Double angle formulas (SL 3.6)

$\sin 2\theta = 2\sin\theta\cos\theta$ $\tan 2\theta = \dfrac{2\tan\theta}{1 - \tan^2\theta}$.

$\cos 2\theta = \cos^2\theta - \sin^2\theta = 2\cos^2\theta - 1 = 1 - 2\sin^2\theta$.

TrickUse the $\cos 2\theta$ form that matches the equation: $\sin^2$ present ⇒ use $1 - 2\sin^2\theta$; $\cos^2$ present ⇒ use $2\cos^2\theta - 1$.

Compound angle formulas (AHL 3.10)

$\sin(A \pm B) = \sin A \cos B \pm \cos A \sin B$

$\cos(A \pm B) = \cos A \cos B \mp \sin A \sin B$

$\tan(A \pm B) = \dfrac{\tan A \pm \tan B}{1 \mp \tan A \tan B}$

TrapIn $\cos(A + B) = \cos A \cos B \,\mathbf{-}\, \sin A \sin B$ the sign is minus despite the $+$ in the argument. Writing $+$ here is one of the most common HL errors.

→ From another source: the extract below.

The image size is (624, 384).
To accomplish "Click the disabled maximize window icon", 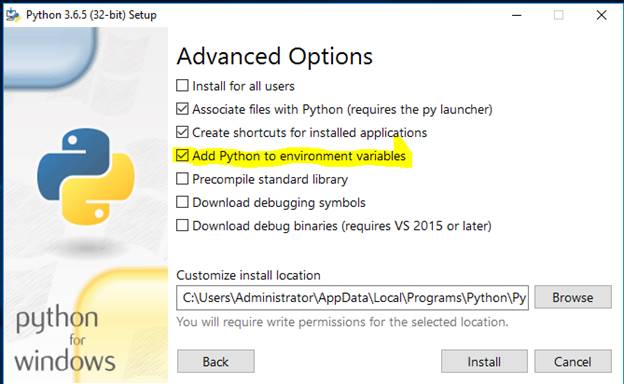I will (x=559, y=15).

Solving $a\sin x + b\cos x = k$ (from AHL 3.10)

Derive using the compound angle formula (not a separate syllabus formula):

$$a\sin x + b\cos x = R\sin(x + \phi), \quad R\cos\phi = a,\;\; R\sin\phi = b$$

$$R = \sqrt{a^2 + b^2}, \quad \tan\phi = \frac{b}{a} \quad (\text{check quadrant of } \phi)$$

Then set $u = x + \phi$, solve $\sin u = k/R$, back-substitute tracking the range of $u$.

NoteThe "R-formula" / auxiliary angle form is not listed in the IB AA HL syllabus. The correct IB approach is to derive it via the compound angle formula (AHL 3.10). The derivation and method are examinable; the formula itself is not given.

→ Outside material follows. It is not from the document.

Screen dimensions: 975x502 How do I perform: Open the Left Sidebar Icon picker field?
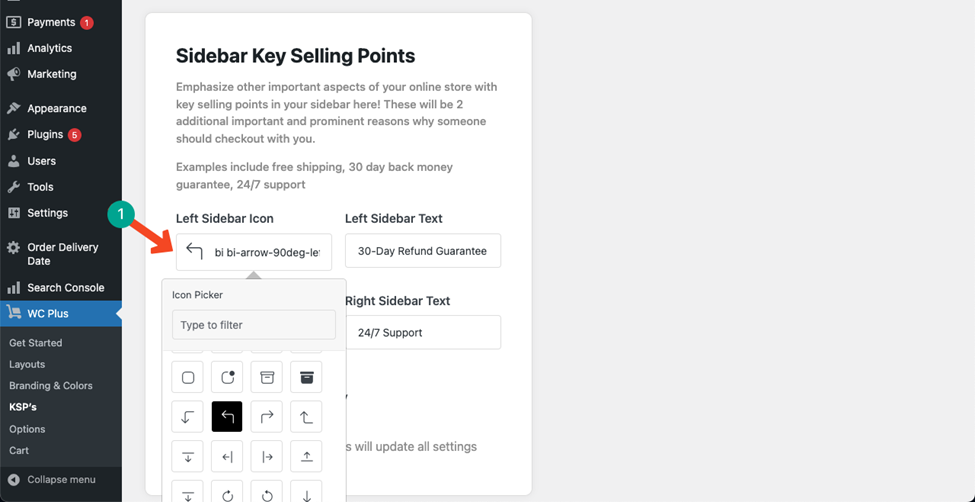pyautogui.click(x=254, y=252)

§4 — Solving Trigonometric Equations SL 3.8

General solutions

$\sin\theta = k$: $\theta = \arcsin k + 2n\pi$ or $\pi - \arcsin k + 2n\pi$
$\cos\theta = k$: $\theta = \pm\arccos k + 2n\pi$
$\tan\theta = k$: $\theta = \arctan k + n\pi$

Step-by-step strategy

Isolate the trig function (factorise if quadratic).
Mixed $\sin$/$\cos$: substitute $\cos^2 = 1 - \sin^2$ or expand the double angle.
Find reference angle $\alpha$; apply ASTC to find quadrants.
Write both solutions; check the domain; reject $|\sin\theta| > 1$ with reason (R1).

TrapIf $\sin\theta = k$ with $|k| > 1$, you must write "no solution since $|\sin\theta| \leq 1$" — not just discard it. Omitting this loses the R1 mark.

TrickExtended interval $0 \leq x \leq 4\pi$: find all solutions in $[0, 2\pi]$, then add $2\pi$ to each for the second cycle.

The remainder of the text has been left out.